Given task:
Retype the rows below word for word, leaving out the pictures from your answer.

Records for this task:
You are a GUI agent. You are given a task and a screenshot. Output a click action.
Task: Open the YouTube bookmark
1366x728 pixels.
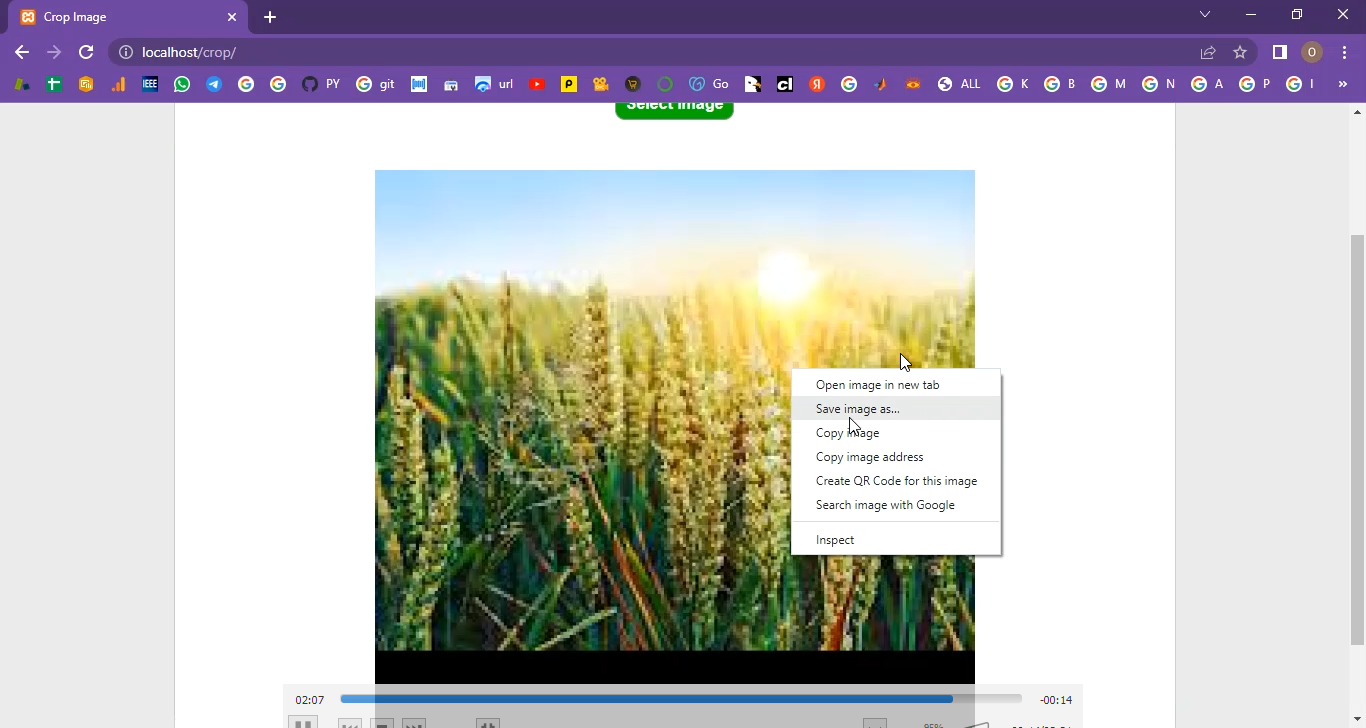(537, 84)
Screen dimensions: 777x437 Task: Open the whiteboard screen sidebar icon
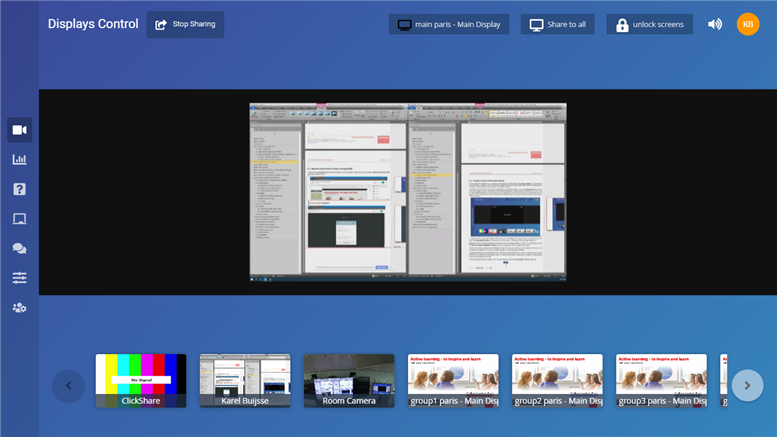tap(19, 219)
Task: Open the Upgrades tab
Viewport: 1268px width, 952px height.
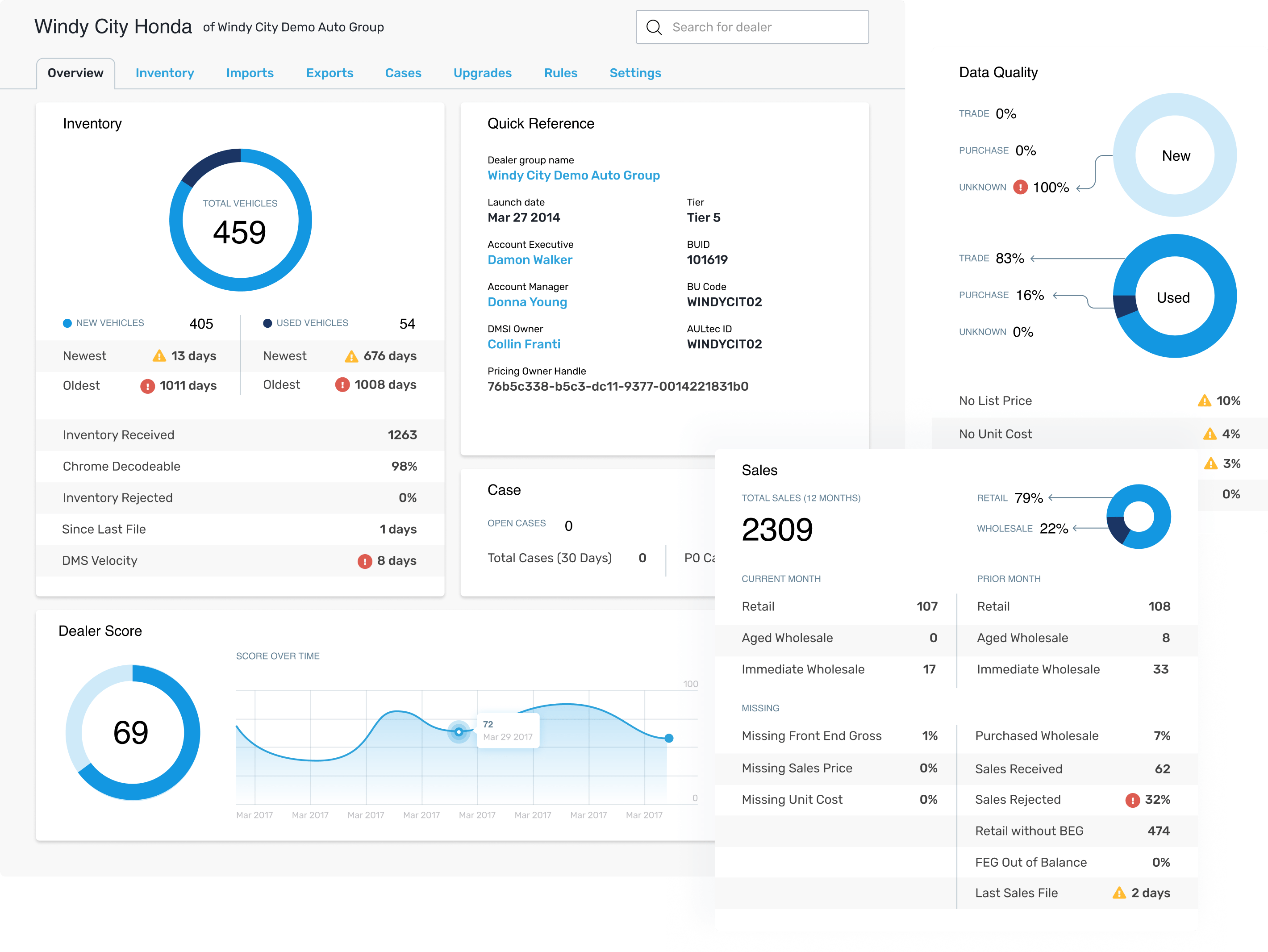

Written solution:
You are a GUI agent. You are given a task and a screenshot. Output a click action.
Task: Open the YouTube bookmark
1366x728 pixels.
(537, 84)
Screen dimensions: 777x437 Task: Open the whiteboard screen sidebar icon
tap(19, 219)
Task: Open the Upgrades tab
Viewport: 1268px width, 952px height.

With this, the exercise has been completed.